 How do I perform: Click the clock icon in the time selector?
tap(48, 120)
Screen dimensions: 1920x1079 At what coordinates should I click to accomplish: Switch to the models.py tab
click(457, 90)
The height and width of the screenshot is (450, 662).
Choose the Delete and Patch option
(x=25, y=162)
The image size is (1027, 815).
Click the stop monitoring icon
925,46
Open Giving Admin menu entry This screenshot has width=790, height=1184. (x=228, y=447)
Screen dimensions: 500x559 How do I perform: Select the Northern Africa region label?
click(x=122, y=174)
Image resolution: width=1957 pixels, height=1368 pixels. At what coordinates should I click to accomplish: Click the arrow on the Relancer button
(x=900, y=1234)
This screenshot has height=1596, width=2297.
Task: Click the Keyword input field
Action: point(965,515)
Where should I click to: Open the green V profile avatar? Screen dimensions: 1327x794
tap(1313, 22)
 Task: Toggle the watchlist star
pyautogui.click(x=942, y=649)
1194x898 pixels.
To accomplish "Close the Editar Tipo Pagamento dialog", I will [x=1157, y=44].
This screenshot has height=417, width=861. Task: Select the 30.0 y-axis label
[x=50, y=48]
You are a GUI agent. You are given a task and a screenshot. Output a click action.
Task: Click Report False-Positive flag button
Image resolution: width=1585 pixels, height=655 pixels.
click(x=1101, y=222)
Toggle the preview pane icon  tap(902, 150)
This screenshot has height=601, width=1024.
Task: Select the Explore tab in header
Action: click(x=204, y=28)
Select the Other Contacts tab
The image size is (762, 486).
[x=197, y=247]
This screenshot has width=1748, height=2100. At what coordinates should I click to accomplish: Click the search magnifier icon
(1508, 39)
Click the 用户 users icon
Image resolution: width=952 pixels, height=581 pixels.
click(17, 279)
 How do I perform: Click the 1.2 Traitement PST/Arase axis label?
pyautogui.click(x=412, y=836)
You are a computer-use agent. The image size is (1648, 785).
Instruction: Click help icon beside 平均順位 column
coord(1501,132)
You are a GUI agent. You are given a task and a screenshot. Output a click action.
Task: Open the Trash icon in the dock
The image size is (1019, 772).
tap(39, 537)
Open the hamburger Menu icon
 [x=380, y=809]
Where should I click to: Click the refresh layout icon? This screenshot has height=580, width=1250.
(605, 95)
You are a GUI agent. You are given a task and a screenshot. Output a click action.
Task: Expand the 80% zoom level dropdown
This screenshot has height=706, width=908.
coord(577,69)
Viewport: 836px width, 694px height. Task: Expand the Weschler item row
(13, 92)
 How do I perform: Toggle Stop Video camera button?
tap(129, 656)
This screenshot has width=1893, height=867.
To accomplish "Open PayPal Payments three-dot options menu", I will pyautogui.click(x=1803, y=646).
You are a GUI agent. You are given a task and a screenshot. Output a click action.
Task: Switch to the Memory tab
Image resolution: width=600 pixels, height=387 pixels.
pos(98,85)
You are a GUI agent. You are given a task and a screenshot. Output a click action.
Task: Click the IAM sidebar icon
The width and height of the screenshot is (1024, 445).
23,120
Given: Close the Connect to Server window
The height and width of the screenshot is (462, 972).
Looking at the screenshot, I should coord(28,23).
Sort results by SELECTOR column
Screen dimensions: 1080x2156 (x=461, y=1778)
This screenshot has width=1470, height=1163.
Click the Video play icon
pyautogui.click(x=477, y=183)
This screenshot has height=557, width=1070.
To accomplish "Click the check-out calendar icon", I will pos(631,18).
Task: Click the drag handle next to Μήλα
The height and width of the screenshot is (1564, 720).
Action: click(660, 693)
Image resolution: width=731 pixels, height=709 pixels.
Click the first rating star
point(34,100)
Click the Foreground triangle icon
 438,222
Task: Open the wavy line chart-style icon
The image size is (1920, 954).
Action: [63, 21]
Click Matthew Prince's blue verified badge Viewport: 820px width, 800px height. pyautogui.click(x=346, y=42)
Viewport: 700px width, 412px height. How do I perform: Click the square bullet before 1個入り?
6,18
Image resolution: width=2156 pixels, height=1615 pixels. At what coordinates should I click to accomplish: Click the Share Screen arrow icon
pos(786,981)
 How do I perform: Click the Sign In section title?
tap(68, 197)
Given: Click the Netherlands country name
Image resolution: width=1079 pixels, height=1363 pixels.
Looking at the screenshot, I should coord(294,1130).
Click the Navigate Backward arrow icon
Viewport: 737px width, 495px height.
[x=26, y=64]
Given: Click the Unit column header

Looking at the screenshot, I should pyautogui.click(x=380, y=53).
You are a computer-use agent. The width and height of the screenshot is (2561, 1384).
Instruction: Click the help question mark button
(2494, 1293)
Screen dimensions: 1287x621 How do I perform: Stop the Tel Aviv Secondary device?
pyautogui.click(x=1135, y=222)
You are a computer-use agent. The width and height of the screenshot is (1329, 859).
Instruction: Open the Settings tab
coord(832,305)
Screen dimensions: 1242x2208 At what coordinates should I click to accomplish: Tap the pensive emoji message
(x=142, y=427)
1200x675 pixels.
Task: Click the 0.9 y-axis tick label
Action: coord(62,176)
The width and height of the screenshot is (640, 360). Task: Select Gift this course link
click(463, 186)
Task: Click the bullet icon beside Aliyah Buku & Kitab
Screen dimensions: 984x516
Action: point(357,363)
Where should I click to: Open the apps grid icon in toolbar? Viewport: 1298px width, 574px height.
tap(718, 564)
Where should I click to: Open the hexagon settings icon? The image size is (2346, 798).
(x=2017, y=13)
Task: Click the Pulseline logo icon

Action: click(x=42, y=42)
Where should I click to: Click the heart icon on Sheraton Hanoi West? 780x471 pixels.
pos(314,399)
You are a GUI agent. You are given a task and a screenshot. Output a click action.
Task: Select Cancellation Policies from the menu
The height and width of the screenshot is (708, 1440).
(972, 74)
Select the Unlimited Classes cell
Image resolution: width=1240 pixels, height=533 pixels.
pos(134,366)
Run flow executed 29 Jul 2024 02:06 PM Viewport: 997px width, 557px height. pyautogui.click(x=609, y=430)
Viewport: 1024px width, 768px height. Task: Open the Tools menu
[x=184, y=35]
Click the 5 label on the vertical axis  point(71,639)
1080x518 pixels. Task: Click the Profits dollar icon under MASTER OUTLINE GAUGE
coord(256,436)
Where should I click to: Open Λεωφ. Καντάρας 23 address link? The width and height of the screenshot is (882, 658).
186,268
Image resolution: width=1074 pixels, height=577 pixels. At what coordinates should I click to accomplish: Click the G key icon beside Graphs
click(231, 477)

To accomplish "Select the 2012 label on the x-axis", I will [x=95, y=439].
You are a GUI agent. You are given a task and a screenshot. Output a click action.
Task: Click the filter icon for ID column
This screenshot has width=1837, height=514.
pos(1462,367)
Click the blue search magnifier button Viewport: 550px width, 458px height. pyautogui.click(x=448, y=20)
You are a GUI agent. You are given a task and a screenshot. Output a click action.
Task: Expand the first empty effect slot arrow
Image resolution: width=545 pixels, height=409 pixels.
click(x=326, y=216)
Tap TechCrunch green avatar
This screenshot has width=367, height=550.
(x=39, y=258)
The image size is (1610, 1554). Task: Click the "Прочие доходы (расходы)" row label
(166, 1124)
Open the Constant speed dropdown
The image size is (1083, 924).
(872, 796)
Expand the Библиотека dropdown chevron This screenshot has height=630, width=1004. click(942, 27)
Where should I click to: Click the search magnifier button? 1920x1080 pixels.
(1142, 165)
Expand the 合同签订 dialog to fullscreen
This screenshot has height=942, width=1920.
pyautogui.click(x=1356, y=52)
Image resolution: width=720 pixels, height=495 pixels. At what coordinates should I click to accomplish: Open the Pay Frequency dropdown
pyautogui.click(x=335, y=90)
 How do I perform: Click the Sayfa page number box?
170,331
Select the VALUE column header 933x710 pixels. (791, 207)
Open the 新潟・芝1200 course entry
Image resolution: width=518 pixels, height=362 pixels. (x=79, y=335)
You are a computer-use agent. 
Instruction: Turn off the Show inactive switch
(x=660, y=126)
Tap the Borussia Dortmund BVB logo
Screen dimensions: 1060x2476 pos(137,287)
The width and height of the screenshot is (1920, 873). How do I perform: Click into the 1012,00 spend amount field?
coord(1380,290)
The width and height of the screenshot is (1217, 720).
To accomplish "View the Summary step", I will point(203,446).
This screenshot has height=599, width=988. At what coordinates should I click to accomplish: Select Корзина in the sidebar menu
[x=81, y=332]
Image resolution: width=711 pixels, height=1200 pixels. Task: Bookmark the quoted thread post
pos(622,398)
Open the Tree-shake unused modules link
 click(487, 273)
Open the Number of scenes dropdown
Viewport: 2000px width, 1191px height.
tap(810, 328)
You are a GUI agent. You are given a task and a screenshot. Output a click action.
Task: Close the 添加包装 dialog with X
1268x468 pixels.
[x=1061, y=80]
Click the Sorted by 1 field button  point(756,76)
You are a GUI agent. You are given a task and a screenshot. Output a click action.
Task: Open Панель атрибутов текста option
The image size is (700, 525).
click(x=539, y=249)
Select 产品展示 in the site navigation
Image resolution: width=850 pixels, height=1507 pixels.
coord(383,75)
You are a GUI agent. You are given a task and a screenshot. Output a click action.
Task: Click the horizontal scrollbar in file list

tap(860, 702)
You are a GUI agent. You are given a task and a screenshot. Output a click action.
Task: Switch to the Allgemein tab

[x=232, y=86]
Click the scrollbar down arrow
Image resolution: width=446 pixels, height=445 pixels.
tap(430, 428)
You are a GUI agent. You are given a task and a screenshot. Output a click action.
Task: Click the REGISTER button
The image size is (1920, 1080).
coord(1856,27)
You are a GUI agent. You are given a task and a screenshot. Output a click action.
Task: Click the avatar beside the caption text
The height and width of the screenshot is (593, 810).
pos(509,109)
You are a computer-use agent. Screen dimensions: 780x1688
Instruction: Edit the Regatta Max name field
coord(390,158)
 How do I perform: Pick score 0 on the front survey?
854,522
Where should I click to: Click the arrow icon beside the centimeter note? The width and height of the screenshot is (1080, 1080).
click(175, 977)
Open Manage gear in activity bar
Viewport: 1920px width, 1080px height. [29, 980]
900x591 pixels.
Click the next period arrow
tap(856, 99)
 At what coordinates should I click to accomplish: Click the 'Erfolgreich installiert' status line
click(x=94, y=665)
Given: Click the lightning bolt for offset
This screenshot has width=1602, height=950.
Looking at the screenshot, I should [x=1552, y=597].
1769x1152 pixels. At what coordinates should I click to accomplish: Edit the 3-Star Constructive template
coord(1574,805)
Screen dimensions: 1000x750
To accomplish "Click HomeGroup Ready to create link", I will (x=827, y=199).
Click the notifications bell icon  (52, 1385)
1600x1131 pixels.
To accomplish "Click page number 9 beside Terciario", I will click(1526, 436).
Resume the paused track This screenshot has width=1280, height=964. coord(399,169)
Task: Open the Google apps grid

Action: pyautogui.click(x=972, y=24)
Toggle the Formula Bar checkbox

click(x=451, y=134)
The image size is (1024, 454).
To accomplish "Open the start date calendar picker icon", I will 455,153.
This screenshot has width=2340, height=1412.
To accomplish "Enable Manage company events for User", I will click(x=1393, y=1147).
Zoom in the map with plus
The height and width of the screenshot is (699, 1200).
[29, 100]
* * * * *
- [What to produce] Count the lines of the material above that contain the string "Manage", matching case exactly, and reply with that number alone.

- [Result] 2